Masonluk insanın haysiyetini tanır ve onun lâyık olduğu hürriyetine saygı gösterir. Cehalet, itibarsızlık, cürüm ve kanunlara itaatsizlik gibi hususlara ilave olarak, insanlar arasında fark gözetmek, birini diğerinden üstün tutmak gibi şeyleri de kesinlikle kabul etmez.
Bir Masonu başkalarından ayıran en büyük nitelik onun insanlara olan sevgisidir. O, insan neslini büyük bir aile olarak tanır, bu aileyi Evrenin Ulu Mimarının ördüğü olaylar şebekesi içindeki görünmez bağlarla birbirine bağlı kabul eder. Öyleyse Masonun ilk görevi insanlara yardım olacaktır.
Eşitliğin ilk elçisi
Masonluk, üyelerine birbirlerini sevmeyi, hayatın her safhasında birbirlerine yardımcı ve destek olmayı, neşe ve zevklerinde olduğu gibi acı ve kederlerini de paylaşmayı, itibarlarını korumayı, itikat ve inanış bakımından birbirlerinin fikirlerine saygılı olmayı ve hatalarına müsamahalı olmayı öğretir.

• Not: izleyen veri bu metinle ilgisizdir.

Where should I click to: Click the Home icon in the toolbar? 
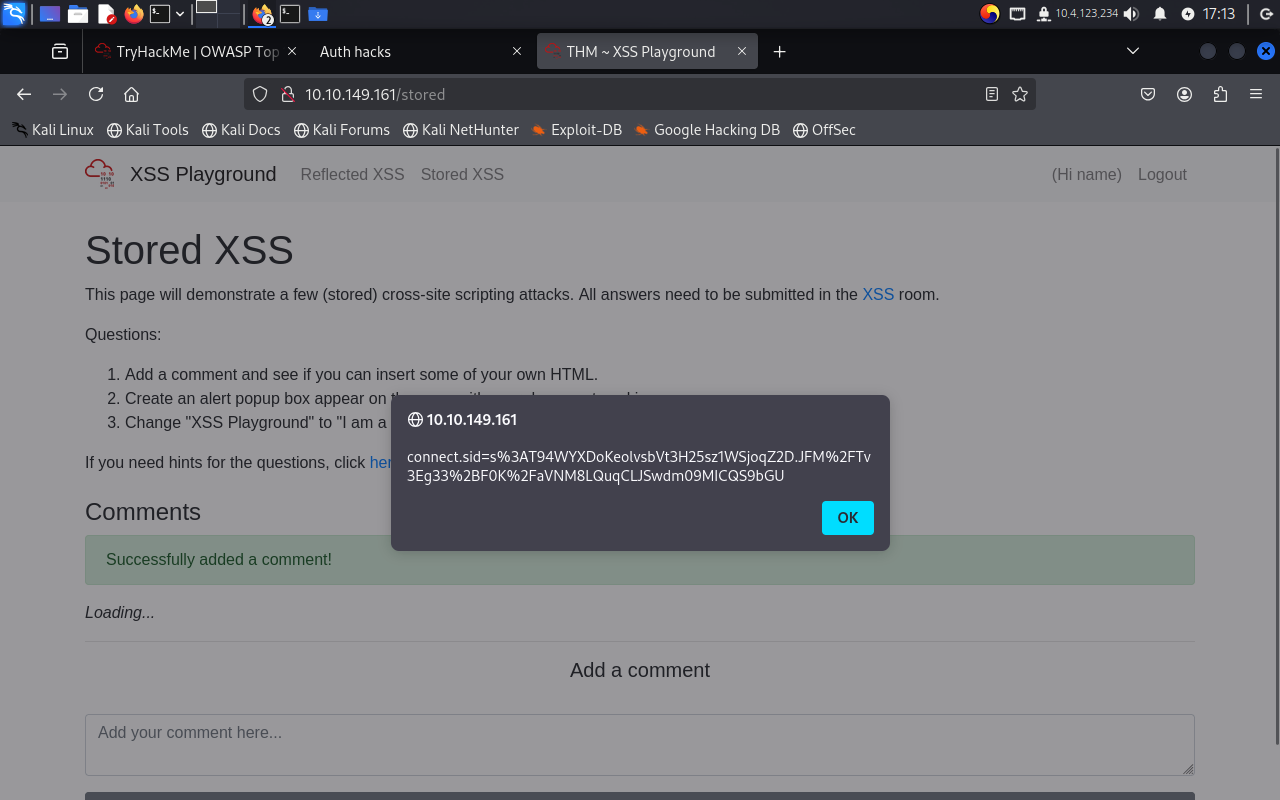[131, 94]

Dinsel inanç ve kurallar insanlara kardeşliği öğretti, ama eşitliğin ilk elçisi Masonluk olmuştur. Manastırlarda eşitlik ve kardeşlik vardı, ama özgürlük yoktu. Masonluk bunu da ekledi ve insanlar için üçlü miras olan Hürriyet Eşitlik ve Kardeşliğe sahip çıktı.

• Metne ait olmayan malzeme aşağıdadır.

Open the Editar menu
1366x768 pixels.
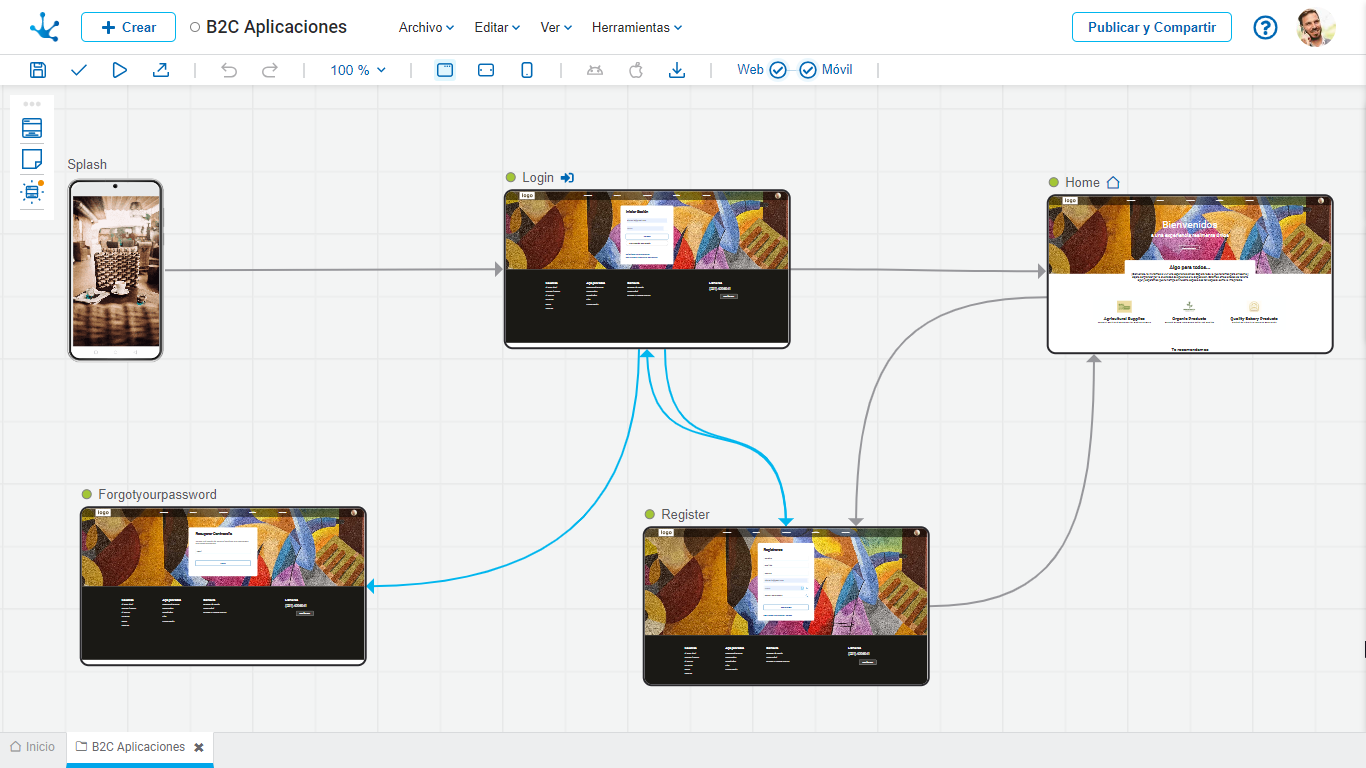[497, 28]
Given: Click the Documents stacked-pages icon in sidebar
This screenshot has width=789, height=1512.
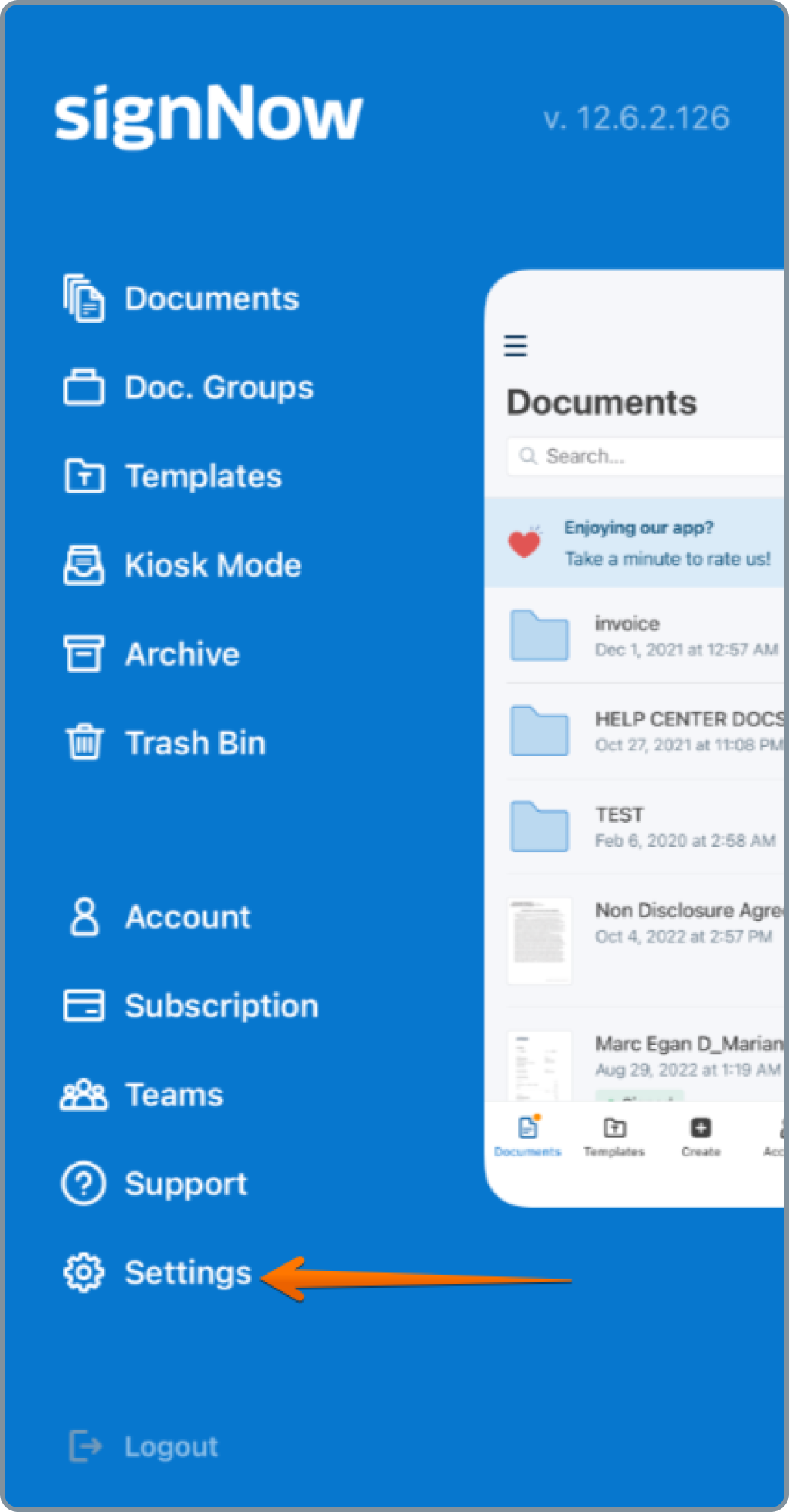Looking at the screenshot, I should [x=83, y=298].
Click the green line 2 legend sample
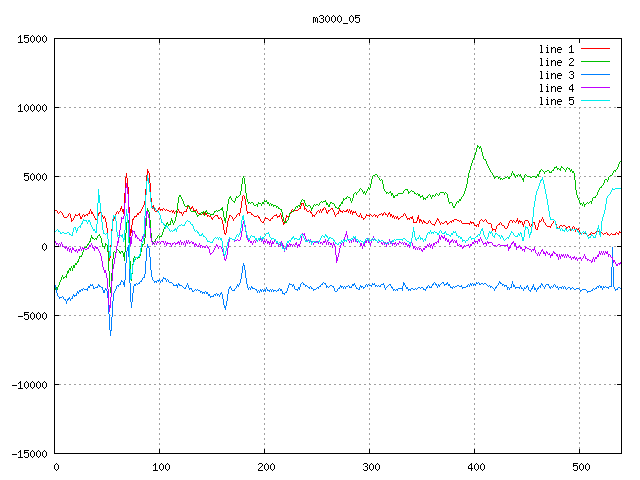This screenshot has width=640, height=480. pos(595,62)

Hürriyet insanın kendi üzerine olan egemenliğidir. Bu kişisel egemenlik haklarından birer parça verilerek kamu hakları oluşturulur. Kamu hakkı oluşurken, kişilerin kendi egemenliklerinden verdikleri pay herkes için aynı olmalıdır. Kişinin bu katılma payı eşitliktir. Kamu hakları herkesi korur, kişilere ışık tutar. Kişinin herkes tarafından korunması ise kardeşliktir.

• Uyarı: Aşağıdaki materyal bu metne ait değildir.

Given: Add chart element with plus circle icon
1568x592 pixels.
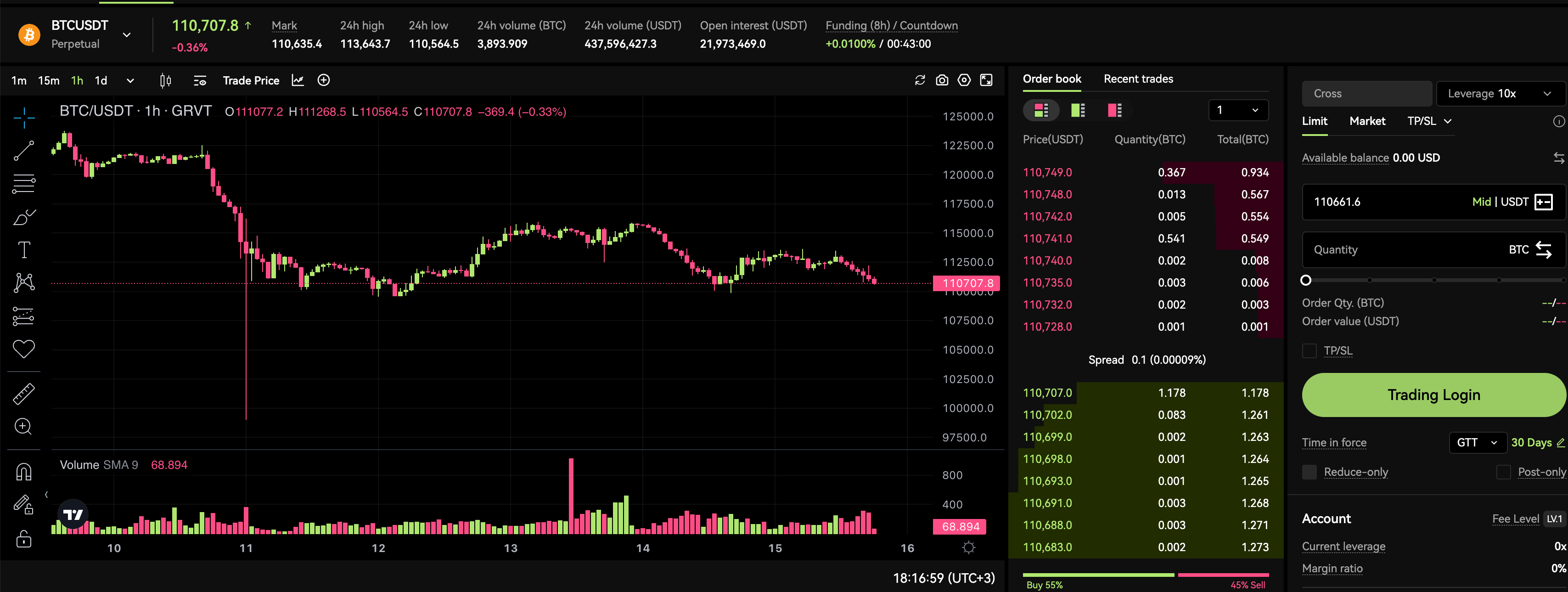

İnsanı en fazla ilgilendiren şey kendi hakları, çıkarları ve görevleri ile ilgili gerçeklerdir. Masonluk da üyelerine bunları öğretmeye çalışır. Aklın gelişmesiyle insan salt kendi haklarını iyi tanımakla kalmayıp, onlara daha çok değer verir, kendi değer ve onurunu daha iyi kavrar. Bu, değer ve onur, insanı özgürlüğünü savunmaya yöneltir. Ama, özgürlük cahil ve zalim olanlar için bir beladır.
Bilgi en yüce amaç
Bilgi, karşılıklı sevgi ve zekâ ile insanların düzeyini yükselterek en iyi öğretene olanaklar sağlayarak, Masonluğun elini uzatmak istediği en yüce amaçtır. Kibir, gurur, büyüklük taslama insanın zayıflıklarıdır. Zenginlik ve mevki çok kere bu zayıflıklara etken olur. Kendini akıllı sanarak büyüklük taslamanın doğru olmadığı Masonlukta özellikle öğretilir. Boş nazariyeler kurarak gururlanmak, bilgisizlikten de kötüdür. Bilgisizlikten, hatalardan ve kusurlardan kurtulma olanağı bulunmayan bir insanın alçak gönüllülüğü, bu zayıflıkların bir kefaretidir. Yani alçak gönüllülük ile zayıflıklar birbirlerini dengelerler.
Masonluk santimantal olmayıp pratiktir. Üyelerinden nefislerine hakim olmalarını ister. Güzel sözler söyledikleri halde fena işler yapmalarını kınar. İlerleme ve yenilikte faydalı olmayı, yüksek mevki ve makamları işgal etmekten daha şerefli sayar. İnsanların yüksek kararlarını ilgilendiren hususlarda sıradan halkın sözcüsüdür.
Hakiki Mason memleketinin şerefini kendi şerefiyle bir tutar. Yurdunun güzelliğini ve itibarını arttırmaya çalışır. İyilik, şefkat ve insanlık gibi yüksek duyguların yalnız kanunlar ve nizamlarla değil, ayni zamanda toplum tarafından da desteklenmesine çalışır. Zulme baskıya karşı savaşanlar memleketlerinin şerefi için çalışıyorlar demektir.
Memleketler her zaman savaş içinde olmazlar. Memleketi için savaşta ölmek şerefi de her vakit herkese her zaman gelmez. Ama barış halinde zulümle sefaletle, cehaletle, taassupla savaşmak için her Masonun imkânları vardır. Bu yönde başarılan büyük işlere iştirak edip şerefine ortak olmak da her zaman mümkündür.